» Excerto do texto
Com o Curso terminado, a passagem pela Escola Técnica já estava praticamente a fazer parte do meu passado. Ou assim eu o imaginava, mas estava enganada. De facto, grande parte dos meus colegas iria ainda frequentar, no ano lectivo seguinte, a Secção Preparatória Comercial, a fim de poderem prosseguir depois os seus estudos, no Instituto Comercial em Lisboa ou no Porto. Não era isso que eu queria para mim, ou seja, desejava sim um dia voltar aos estudos, quem sabe ingressar numa Universidade, mas nunca no Instituto Comercial, para o qual não me sentia minimamente vocacionada. Além do mais as disciplinas que me esperavam na Secção, apesar de serem só três, Português, Físico-Química e Matemática já eram, especialmente as duas últimas, pesadelo suficiente para me fazer querer ficar longe. O que eu queria mesmo, naquela altura, era conseguir um emprego, de preferência em Lisboa.
Os meus familiares, os meus colegas e amigos, não entendiam esta minha atitude e bastante argumentaram para me convencer a matricular-me na Secção Preparatória: - depois logo se veria - diziam - eu era nova, tinha muito tempo à minha frente, o emprego podia esperar mais um ano. Eu porém estava firme na minha decisão, pensava que nada me faria alterá-la mas, mais uma vez, estava enganada; bastou que uma certa pessoa, que nem era familiar, nem colega de escola, nem sequer amigo, me olhasse nos olhos e me dissesse mais ou menos isto e sem dar hipótese a qualquer argumentação: - claro que se vai matricular na Secção Preparatória, cá estamos para ajudar no que for preciso.

(Registos de dados guardados)

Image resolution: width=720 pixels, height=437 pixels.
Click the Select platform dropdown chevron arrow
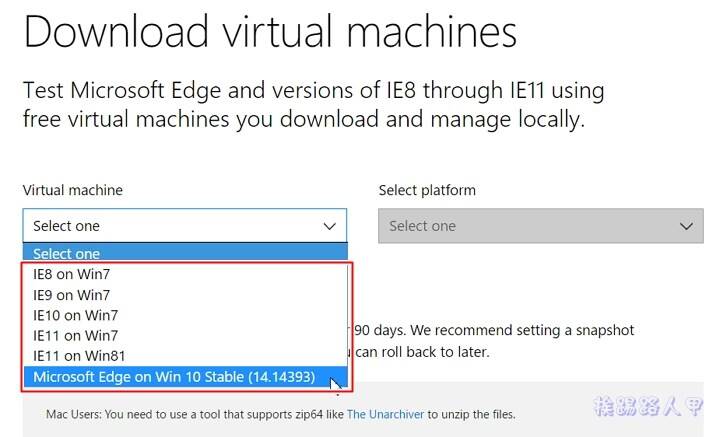pyautogui.click(x=686, y=226)
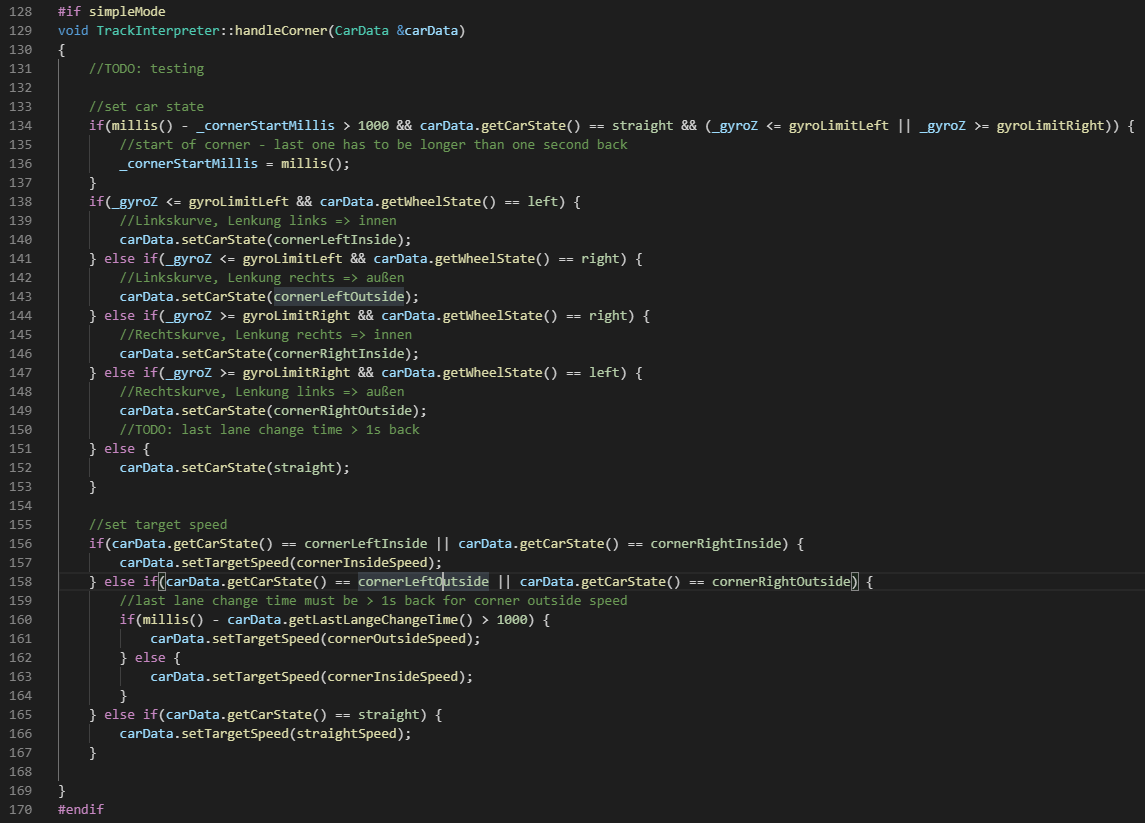Click highlighted cornerLeftOutside on line 143
The height and width of the screenshot is (823, 1145).
click(x=338, y=296)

» Instruções
• a. Segundo o excerto, porque é que quem narra não queria matricular-se na Secção Preparatória Comercial? Responda em uma a três frases.
• b. Transcreva do excerto o trecho que começa em "Os meus familiares, os" e termina em "que for preciso.".

» Resolução das tarefas
• a. Porque não se sentia minimamente vocacionada para o Instituto Comercial, onde a Secção permitia continuar os estudos. Além disso, as disciplinas da Secção, sobretudo Físico-Química e Matemática, eram para ela um pesadelo. O que queria mesmo, naquela altura, era arranjar um emprego, de preferência em Lisboa.

• b.
Os meus familiares, os meus colegas e amigos, não entendiam esta minha atitude e bastante argumentaram para me convencer a matricular-me na Secção Preparatória: - depois logo se veria - diziam - eu era nova, tinha muito tempo à minha frente, o emprego podia esperar mais um ano. Eu porém estava firme na minha decisão, pensava que nada me faria alterá-la mas, mais uma vez, estava enganada; bastou que uma certa pessoa, que nem era familiar, nem colega de escola, nem sequer amigo, me olhasse nos olhos e me dissesse mais ou menos isto e sem dar hipótese a qualquer argumentação: - claro que se vai matricular na Secção Preparatória, cá estamos para ajudar no que for preciso.